• Britt Barak

To Constraint, Or Not To Constraint?



Creating a great UI experience is a main goal for us as developers. In order to do so, first step is to understand how does the system work, so we can better coordinate with it, benefit from its advantages, and avoid its flaws.


Previous posts discussed the process that takes place under the hood when Android turns a View we write in code into pixels we can actually see on screen. We overview the different rendering phases, and focussed on the process of laying our Views before drawing them. We introduced some situations we should notice when writing our layout, so that potential issues won’t arise.



So, when approaching to plan and write a new layout for our app, the main question that is still hangs over our head is-


Which layout to choose?

We can define 2 groups of choices:


  • Simple layouts, like: LinearLayout or FrameLayout. If we choose one of these, then, for complex layouts we would nest these . Nesting would cause deep view hierarchy which, as we know, harms performance.

  • Complex layouts, like: RelativeLayout or GridLayout. These might be more flat and more performant in some cases. But on the other hand they are harder to use, read and maintain. Moreover, placing at top of view hierarchy can also cause performance issues, as we previously saw


**To better understand why those may hurt your app performance, check out previous short posts (links above) about the layout process and double layout taxation.

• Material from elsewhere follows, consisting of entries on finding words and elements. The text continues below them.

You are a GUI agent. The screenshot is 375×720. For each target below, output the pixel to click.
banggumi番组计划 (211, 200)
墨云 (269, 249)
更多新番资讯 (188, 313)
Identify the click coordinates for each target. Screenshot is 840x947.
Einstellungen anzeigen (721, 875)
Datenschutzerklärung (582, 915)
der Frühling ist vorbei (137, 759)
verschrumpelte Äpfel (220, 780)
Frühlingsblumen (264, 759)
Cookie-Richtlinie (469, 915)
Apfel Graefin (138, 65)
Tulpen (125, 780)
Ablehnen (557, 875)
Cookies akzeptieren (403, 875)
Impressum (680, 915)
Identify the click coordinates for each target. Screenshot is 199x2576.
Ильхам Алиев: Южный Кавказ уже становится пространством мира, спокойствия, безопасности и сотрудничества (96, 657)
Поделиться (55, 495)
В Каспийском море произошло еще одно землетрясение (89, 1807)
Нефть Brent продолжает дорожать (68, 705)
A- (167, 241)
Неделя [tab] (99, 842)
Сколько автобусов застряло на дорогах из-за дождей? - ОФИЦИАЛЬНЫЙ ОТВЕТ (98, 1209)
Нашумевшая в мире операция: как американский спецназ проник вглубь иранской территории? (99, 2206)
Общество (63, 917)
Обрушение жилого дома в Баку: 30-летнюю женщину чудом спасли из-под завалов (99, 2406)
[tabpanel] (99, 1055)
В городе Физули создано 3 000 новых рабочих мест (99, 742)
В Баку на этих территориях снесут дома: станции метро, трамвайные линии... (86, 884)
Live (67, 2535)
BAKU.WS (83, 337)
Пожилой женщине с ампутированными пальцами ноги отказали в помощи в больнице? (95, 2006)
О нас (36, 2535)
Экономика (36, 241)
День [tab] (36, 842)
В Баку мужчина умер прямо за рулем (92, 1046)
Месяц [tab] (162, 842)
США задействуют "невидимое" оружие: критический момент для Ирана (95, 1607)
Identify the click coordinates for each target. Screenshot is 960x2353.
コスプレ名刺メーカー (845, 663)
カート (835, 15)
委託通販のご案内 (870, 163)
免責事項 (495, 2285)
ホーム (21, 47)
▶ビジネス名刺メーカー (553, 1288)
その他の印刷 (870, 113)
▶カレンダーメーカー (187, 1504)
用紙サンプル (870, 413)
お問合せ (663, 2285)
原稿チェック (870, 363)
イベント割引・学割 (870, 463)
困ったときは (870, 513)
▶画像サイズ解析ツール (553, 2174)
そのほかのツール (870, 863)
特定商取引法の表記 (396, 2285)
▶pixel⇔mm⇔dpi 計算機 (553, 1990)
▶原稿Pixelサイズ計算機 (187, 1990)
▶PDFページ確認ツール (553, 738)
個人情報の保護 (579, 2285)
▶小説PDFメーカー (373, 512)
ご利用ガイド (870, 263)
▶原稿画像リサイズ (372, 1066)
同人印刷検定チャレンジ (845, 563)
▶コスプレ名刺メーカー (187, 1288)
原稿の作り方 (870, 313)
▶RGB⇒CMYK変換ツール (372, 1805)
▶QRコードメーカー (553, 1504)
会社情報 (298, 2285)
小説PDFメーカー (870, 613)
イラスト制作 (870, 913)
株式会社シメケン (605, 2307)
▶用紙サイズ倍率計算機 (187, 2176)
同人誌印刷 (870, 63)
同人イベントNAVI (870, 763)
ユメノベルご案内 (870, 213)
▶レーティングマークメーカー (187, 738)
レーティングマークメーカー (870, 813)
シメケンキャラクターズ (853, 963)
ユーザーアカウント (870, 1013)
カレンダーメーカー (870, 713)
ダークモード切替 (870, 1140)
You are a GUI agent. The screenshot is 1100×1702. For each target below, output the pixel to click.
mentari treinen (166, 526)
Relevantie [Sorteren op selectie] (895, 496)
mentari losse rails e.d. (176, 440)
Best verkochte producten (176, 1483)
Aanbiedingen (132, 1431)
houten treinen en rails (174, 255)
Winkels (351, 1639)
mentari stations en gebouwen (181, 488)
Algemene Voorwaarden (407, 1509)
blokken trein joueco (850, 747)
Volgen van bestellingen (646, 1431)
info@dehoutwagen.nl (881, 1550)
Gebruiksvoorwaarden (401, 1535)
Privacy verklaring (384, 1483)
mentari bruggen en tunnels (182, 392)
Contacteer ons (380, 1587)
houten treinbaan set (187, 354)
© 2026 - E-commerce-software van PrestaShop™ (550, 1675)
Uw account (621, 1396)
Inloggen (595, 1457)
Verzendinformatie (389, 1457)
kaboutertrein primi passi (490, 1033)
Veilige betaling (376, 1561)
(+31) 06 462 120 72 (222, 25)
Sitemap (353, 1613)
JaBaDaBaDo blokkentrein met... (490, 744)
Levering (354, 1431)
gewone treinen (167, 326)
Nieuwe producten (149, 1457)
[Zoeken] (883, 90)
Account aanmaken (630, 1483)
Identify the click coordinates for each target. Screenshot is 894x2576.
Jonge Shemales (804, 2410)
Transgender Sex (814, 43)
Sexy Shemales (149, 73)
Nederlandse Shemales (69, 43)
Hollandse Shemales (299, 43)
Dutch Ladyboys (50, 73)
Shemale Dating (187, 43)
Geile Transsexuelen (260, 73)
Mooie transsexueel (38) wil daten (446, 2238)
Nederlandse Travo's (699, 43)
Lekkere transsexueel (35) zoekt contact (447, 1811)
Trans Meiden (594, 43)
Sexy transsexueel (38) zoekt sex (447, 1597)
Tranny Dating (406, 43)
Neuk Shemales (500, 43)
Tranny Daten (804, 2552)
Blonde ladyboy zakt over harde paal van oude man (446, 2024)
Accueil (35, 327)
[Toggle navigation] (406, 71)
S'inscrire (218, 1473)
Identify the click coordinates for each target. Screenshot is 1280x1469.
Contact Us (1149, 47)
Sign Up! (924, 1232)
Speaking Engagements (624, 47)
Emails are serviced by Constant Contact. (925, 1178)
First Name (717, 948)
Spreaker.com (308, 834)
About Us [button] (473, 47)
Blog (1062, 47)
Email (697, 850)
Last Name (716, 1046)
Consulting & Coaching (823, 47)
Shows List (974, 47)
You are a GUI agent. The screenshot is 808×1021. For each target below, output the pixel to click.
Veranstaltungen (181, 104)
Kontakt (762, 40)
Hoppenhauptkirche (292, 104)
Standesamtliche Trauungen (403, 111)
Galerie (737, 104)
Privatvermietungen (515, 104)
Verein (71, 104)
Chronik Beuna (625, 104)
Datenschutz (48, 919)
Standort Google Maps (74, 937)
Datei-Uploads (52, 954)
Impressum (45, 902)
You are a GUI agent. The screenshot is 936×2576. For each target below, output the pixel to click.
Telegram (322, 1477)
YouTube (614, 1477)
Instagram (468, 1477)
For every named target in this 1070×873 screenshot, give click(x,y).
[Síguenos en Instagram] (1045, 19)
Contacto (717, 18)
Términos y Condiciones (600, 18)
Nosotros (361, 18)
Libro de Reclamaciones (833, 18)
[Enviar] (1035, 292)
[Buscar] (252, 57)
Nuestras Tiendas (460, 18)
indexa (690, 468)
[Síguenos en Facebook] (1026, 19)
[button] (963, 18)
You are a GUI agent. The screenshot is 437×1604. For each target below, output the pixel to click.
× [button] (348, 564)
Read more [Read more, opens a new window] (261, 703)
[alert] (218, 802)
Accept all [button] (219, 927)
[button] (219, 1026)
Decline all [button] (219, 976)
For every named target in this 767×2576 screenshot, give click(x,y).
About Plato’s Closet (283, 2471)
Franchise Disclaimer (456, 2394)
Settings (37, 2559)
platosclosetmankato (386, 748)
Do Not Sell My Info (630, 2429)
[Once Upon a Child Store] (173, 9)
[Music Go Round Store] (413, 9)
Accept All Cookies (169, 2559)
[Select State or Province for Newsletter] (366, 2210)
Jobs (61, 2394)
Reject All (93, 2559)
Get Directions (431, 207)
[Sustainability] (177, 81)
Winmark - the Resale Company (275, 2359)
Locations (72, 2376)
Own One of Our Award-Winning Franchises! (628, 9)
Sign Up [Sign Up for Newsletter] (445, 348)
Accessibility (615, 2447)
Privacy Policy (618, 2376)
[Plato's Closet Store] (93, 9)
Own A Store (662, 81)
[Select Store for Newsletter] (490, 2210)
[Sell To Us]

Now, one of the most exciting news for us, Android developers, is a brand new layout, named ConstraintLayout, which attempt to resolve these issues, by being:


1. Performance oriented

  • Reduces view hierarchy — since all views attempt to be on same hierarchy level.

  • Improve measure and layout process — since usually there’s only a single layout traversal.

  • Best practice is to use as top level, without nesting other layouts.


2. User friendly

  • Very expressive in layout composing terms.

  • Comes with a new smart layout editor, which makes the composing easier.

Concepts before beginning:

  • The idea is very similar to RelativeLayout : positioning a view relative to other layout elements. So we can feel quite comfortable with the idea, since it’s both familiar and intuitive. Yet, this tool is much more expressive, powerful and performant.

  • These layout elements a view can relate to, might be either another view, the parent layout, or some “imaginary landmark” within the layout (more on that later :) ).

  • ConstraintLayout is supported from api 9

  • It is still on alpha, but honestly quite stable and cool, so it is recommended to play around with.

  • The new layout editor is available only on Android Studio 2.2 Preview and above, on the canary channel.


Quick notes about the layout editor:

  • ConstraintLayout oriented : we’re told it was build together with the ConstraintLayout development team.

  • Standalone feature: it supports all other layouts as well

  • Improved from previous editor : has more features like better with custom views (use View.isInEditMode()), editing resources and more…

Pre-requisites:

  1. Android Studio 2.2 Preview and up

  2. Android Support Repository (version 32+)

  3. On Android Studio: Tools → Android → SDK Manager → SDK Tools tab → Select Android Support Repository → OK.

  4. Add the library on your build.gradle file:

dependencies {
compile ‘com.android.support.constraint:constraint-layout:1.0.0-alpha3’
}


Well,

We know why can ConstraintLayout be beneficial for us, and understand its main concepts.